**DATA RECORDS:**
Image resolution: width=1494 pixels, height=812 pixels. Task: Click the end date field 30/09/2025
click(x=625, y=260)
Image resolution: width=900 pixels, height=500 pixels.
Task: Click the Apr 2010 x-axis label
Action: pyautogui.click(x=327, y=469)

**YOUR GOAL:** Copy the lines above word for word.

**EXERCISE SOLUTION:**
Image resolution: width=1494 pixels, height=812 pixels. Task: Click the end date field 30/09/2025
click(x=625, y=260)
Image resolution: width=900 pixels, height=500 pixels.
Task: Click the Apr 2010 x-axis label
Action: pyautogui.click(x=327, y=469)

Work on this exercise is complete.